Ces deux épisodes consacrés à la présence syrienne dans la ville d’Irbid sont issus d’une enquête de terrain en cours, sur les modes d’habiter des Syriens à Irbid et les transformations urbaines que leur présence induit. La recherche doctorale au sein de laquelle elle s’inscrit est financée par l’Ifpo dans le cadre de son partenariat avec l’Agence Française de Développement sur les modes d’habiter des populations vulnérables dans les villes de Jordanie.
Alors que le conflit syrien entre dans sa neuvième année en mars 2020, la Jordanie accueille toujours plus de 650 000 réfugiés syriens sur son territoire (UNHCR, mars 2020), nombre relativement stable en dépit de la réouverture du poste-frontière de Jaber en octobre 2018. Vivant principalement dans les villes au Nord du Royaume, entre 130 000 et 180 000 Syriens sont installés à Irbid, soit 7 à 10 % de sa population totale, et influent considérablement sur les différents espaces de la ville qu’ils investissent.
En privilégiant une approche ethnographique qui sollicite entretiens semi-directifs, directifs, observations participantes et arpentages urbains, la démarche générale de géographie sociale vise d’une part à qualifier les pratiques des Syriens déplacés à Irbid. Elle identifie ainsi leurs stratégies aussi bien sur les espaces urbains que sur leur communauté et celles qu’ils côtoient. D’autre part, elle interroge l’évolution des fonctions, des fréquentations et des usages de certaines centralités.
Ce billet aborde la présence syrienne dans une perspective diachronique, à partir d’ouvrages en arabe d’historiens jordaniens (Abū Ghanima, Abū Al-Sha’r). En s’intéressant à la construction sociale de la ville jordanienne depuis la fin de l’Empire ottoman, il évoque ainsi les liens géographiques, administratifs et sociaux entre Irbid et deux villes syriennes, Damas et Dar’a. Par ces différentes connexions, en quoi la présence syrienne se singularise-t-elle à Irbid et constitue-t-elle une continuité avec son histoire ? Dans quelles mesures l’évolution des limites administratives et territoriales a permis un rapprochement entre Irbid et les villes de la région et quelle est la nature de ces relations ?

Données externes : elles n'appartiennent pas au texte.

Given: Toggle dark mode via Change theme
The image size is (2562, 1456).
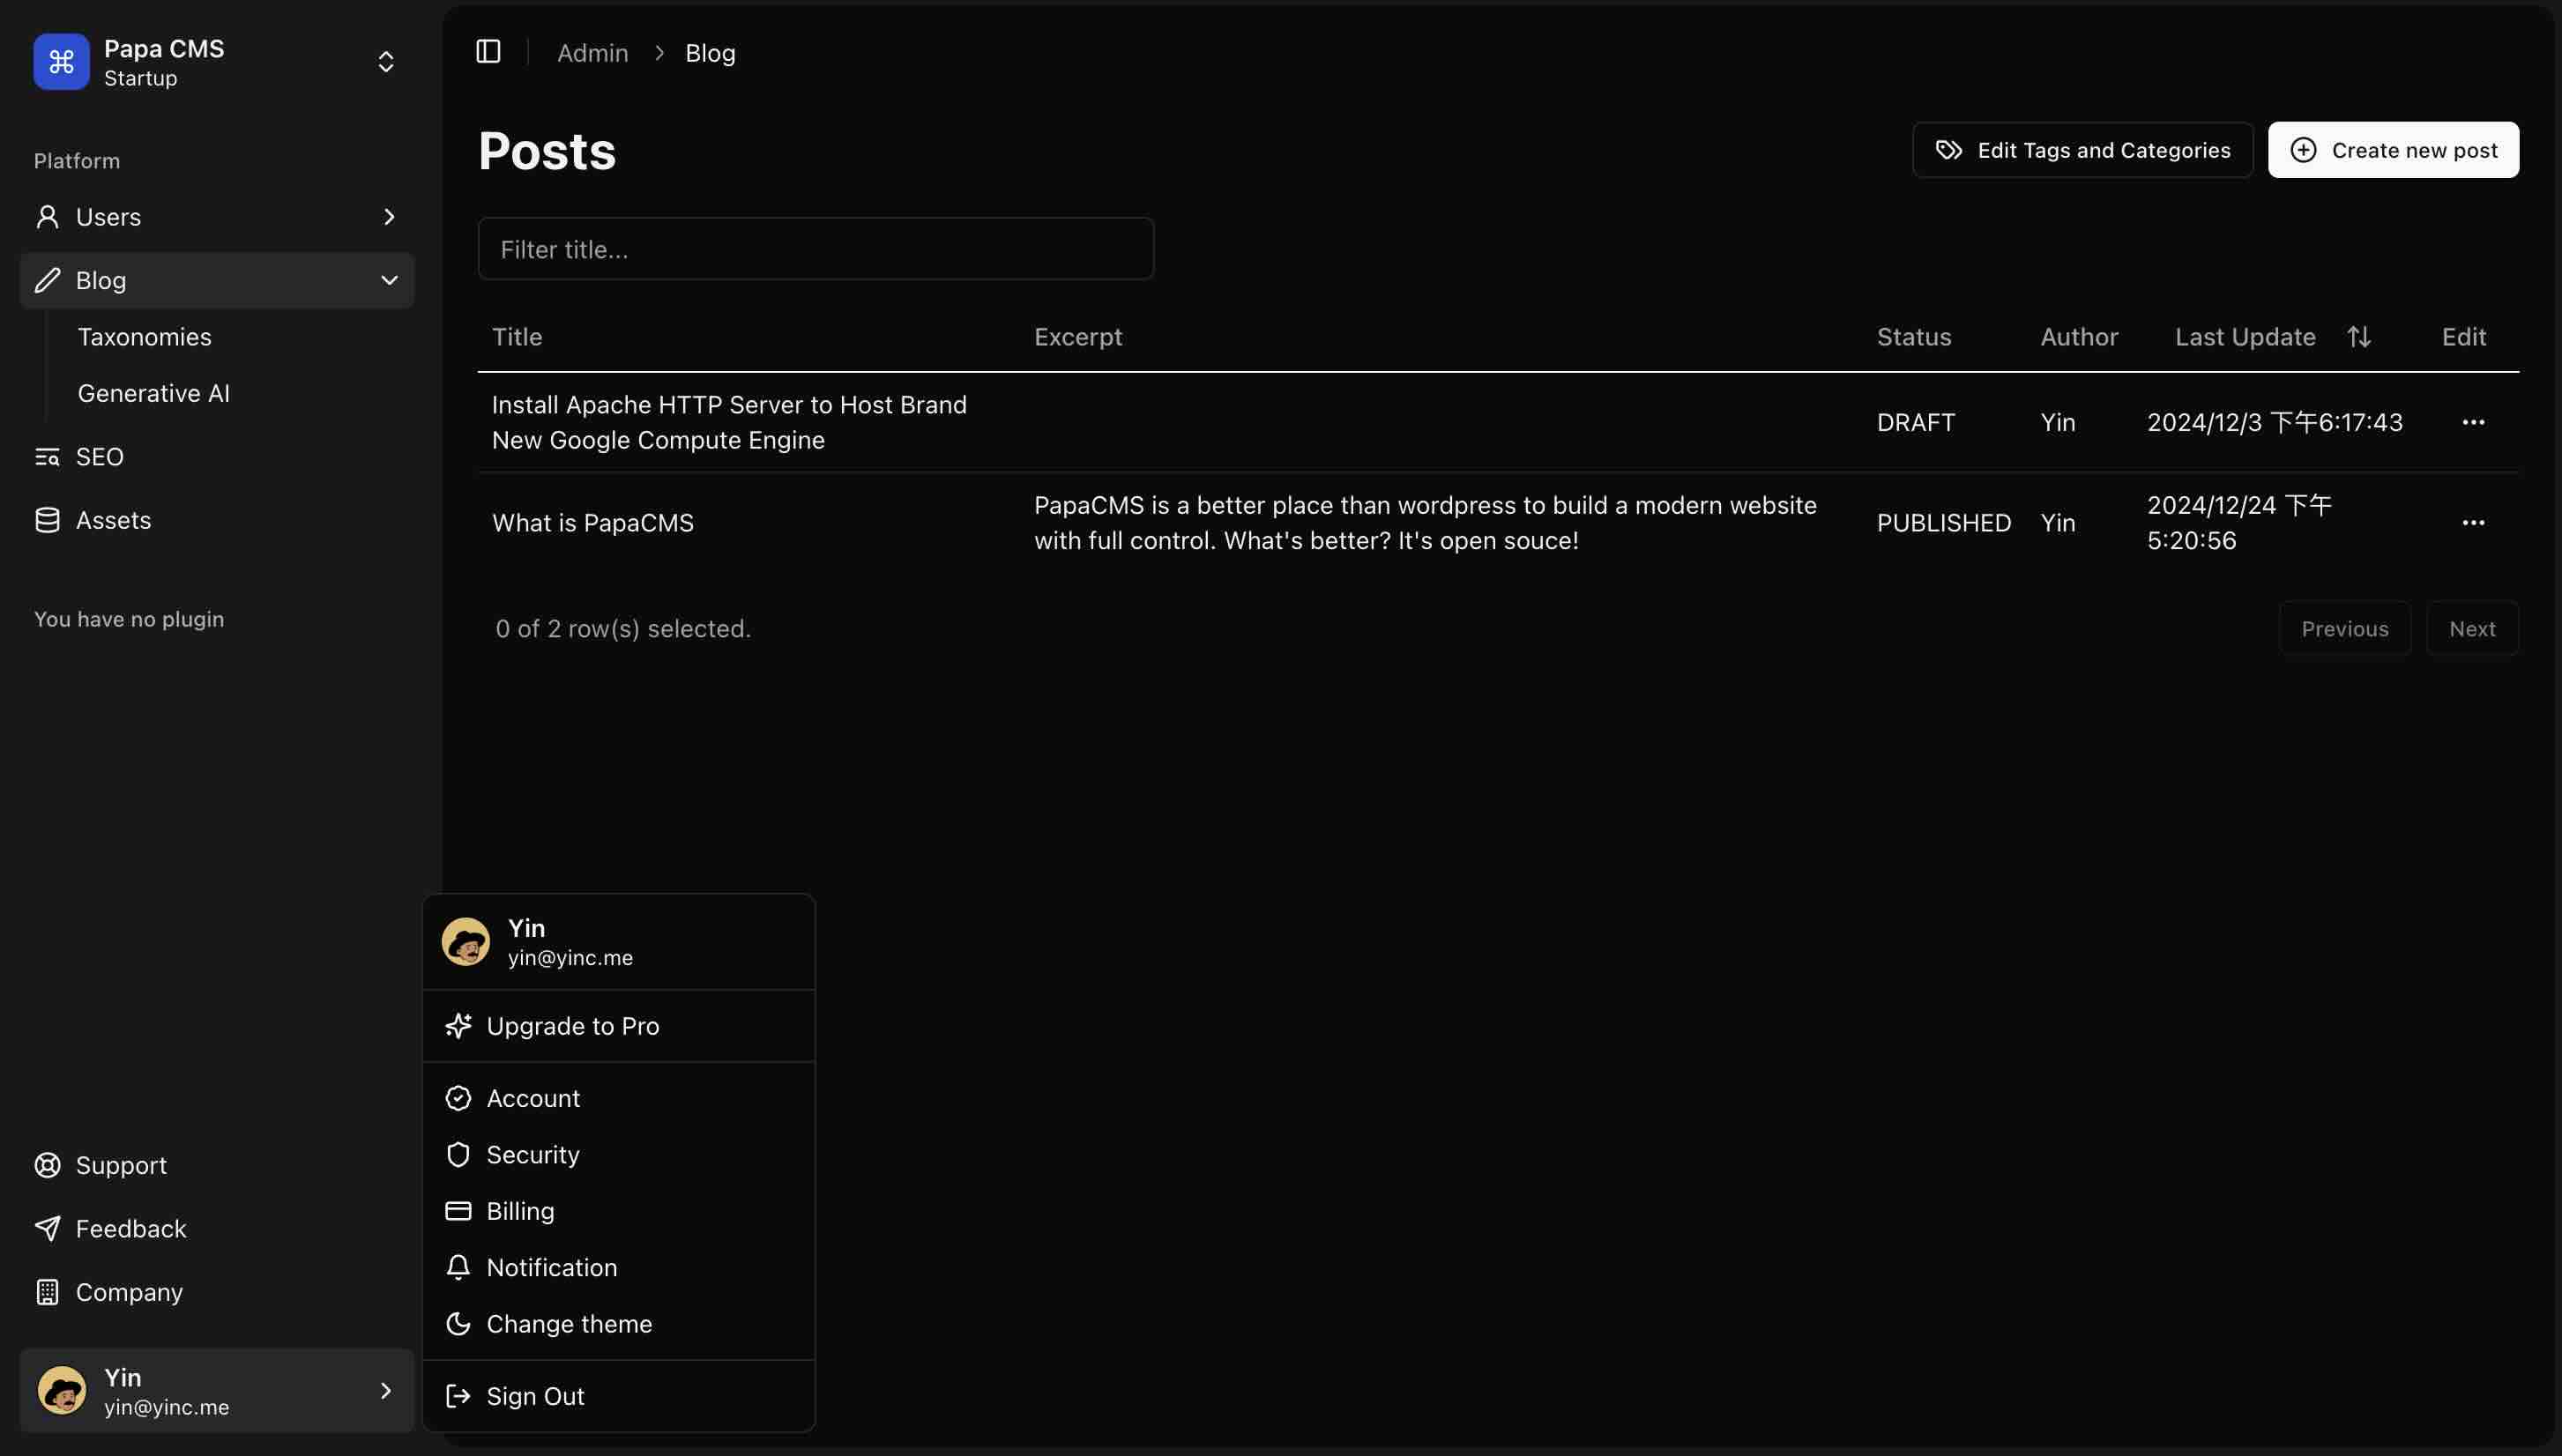Looking at the screenshot, I should point(568,1324).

Construction sociale et prospérité économique de la ville depuis la fin de l’Empire ottoman
La ville d’Irbid, est entourée au nord-ouest par les plaines du lac de Tibériade, au sud par les montagnes d’Ajloun surplombant la vallée du Jourdain. Elle se situe sur un plateau interne qui comprend une ligne étroite de champs et de cultures, rejoignant à l’est le désert d’Arabie (Abū Al-Sha’r 2009, p. 36). Par sa proximité à 60 km de Haifa et de la côte, elle bénéficie d’un climat méditerranéen, avec un hiver bien arrosé et un été sec. La moyenne annuelle des précipitations s’élève à 479 mm, ce qui est largement au-dessus de la moyenne jordanienne de 113 mm/an (Shehadeh 1991, p. 199).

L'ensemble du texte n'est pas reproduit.